# EXTRAIT DU TEXTE:
--------------------------------------------------

À MA VIE, À TA MORT

 

Sandra Triname

 

a ma vie a ta mort sandra triname

Tu n’as pas peur de lui, ni de Perséphone. Elle n’est qu’une demi-déesse, oui, tu vois, je connais ton histoire, elle ne fait pas le poids contre l’aîné des fils du roi des Titans.

 

Publication de l'imaginaire

 

Fantastique     Enquête

Adulte

 

   Recouvert de symboles grecs faisant référence à Hadès, un corps mutilé et désormais inidentifiable, est retrouvé dans une cave à New York. Jeune flic fraichement sorti de l’école de police, Mike Sullivan se retrouve chargé de cette affaire qui le mènera jusqu’au pied du World Trade Center, ce terrible jour du 11 septembre 2001.

   Une fois son bras vengeur lancé et bien que la Faucheuse soit belle à couper le souffle, rien ne peut la stopper.

   Instrument du Destin ou de la Mort elle-même, il devra résoudre cette affaire en empruntant des sentiers dont personne ne revient jamais.

Critique par Maud G.

 

    À ma vie, à ta mort est un roman que j’avais acquis à l’occasion d’un Salon du Livre de Paris sur le stand de Plume Blanche éditions. Ne connaissant pas le travail de l’auteur, je dois bien avouer que je ne savais pas à quoi m’attendre. Aussi, entre le résumé qui laissait miroiter un thriller fantastique sur fond de références mythologiques et les premières phrases du prologue qui m’avait plutôt interpellée, je m’étais finalement laissée convaincre par la superbe illustration de couverture. Pourtant, qui ne connaît pas ce vieil adage disant “ Il ne faut jamais juger un livre à sa couverture ” ?

--------------------------------------------------

# TRAVAIL À FAIRE:
**1.** Relevez tous les noms de lieux mentionnés dans l'extrait sur le roman À ma vie, à ta mort.
**2.** Poursuivez l'extrait sur le roman À ma vie, à ta mort en partant de sa dernière phrase.
Les données qui suivent forment un matériau distinct de l'extrait.

# DONNÉES SOURCES:
--------------------------------------------------

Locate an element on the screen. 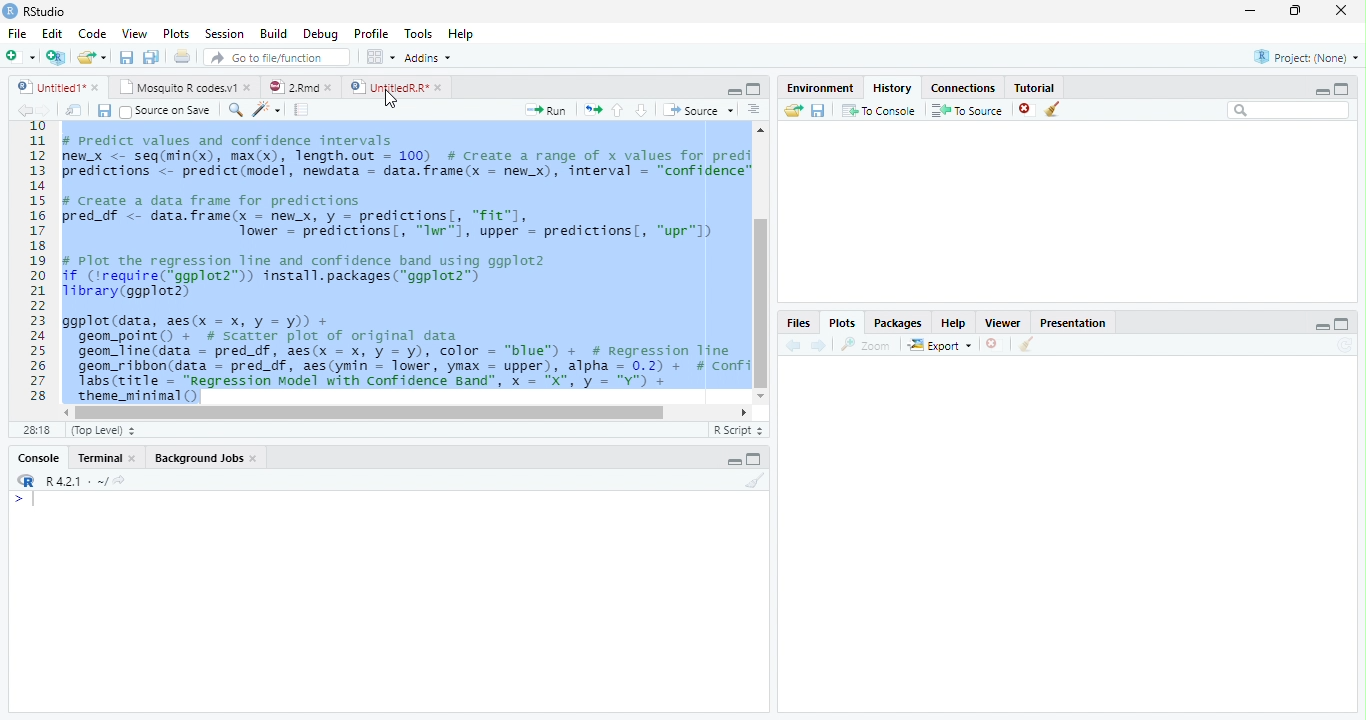 The image size is (1366, 720). Create a project is located at coordinates (55, 57).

--------------------------------------------------

# RÉPONSES AUX EXERCICES:
**1.** New York, World Trade Center, Paris

**2.**
    Le roman est construit autour d’un prologue et de trois parties devant marquer chacune un tournant dans la progression du récit. En réalité, on réalise rapidement que passé le cap des dix premières pages s’ensuivent trois cent quarante-cinq interminables autres. On débute sur un prologue au style d’écriture plutôt bon, avec un rythme mesuré et une dynamique très intéressante pour donner de la tension au texte, notamment à travers l’emploi ingénieux de la répétition de style par anaphore en chaque début d’ensemble, le tout abordé en focalisation interne à travers un narrateur-personnage afin de retranscrire la puissance de son ressenti. Dix pages, pas une de plus, avant de basculer dans une narration omnisciente bancale à l’écriture maladroite, au rythme totalement absent et à la dynamique figée, où s’accumule répétitions, fautes de syntaxe, de grammaire, de conjugaison, ou encore de ponctuation donnant lieu au mieux à des contresens, au pire à des phrases incomplètes. Je ne compte plus le nombre de verbes transitifs laissés sans complément d’objet. Le gouffre stylistique qui s’est creusé entre le prologue et tout le reste du roman interpelle et pose la question de l’harmonisation du travail éditorial avec celui de l’auteur. Pour faire simple, les phrases sont plates, sans aucun caractère, sans une once de tension dramatique. Après tout cela, les diverses coquilles orthographiques seraient presque un détail. La proportion de dialogues est relativement correcte, avec une bonne répartition à travers le livre. Cependant, certaines prises de paroles manquent cruellement de crédibilité - notamment quand des dieux plurimillénaires s’expriment maladroitement et sans la prestance attendue -, quand d’autres n’apporte pas grand-chose au récit, sinon de meubler des scènes où il ne se passe rien d’utile à l’avancée de l’intrigue et n’apportent rien qui permettent aux personnages de se démarquer les uns des autres. Le vocabulaire utilisé est relativement commun, mais peine clairement à se diversifier en accord avec l’époque et les personnages, accumulant les répétitions, si bien que l’on finit par tomber sur des phrases sortie de nulle part et posant la question de la pertinence des choix synonymiques.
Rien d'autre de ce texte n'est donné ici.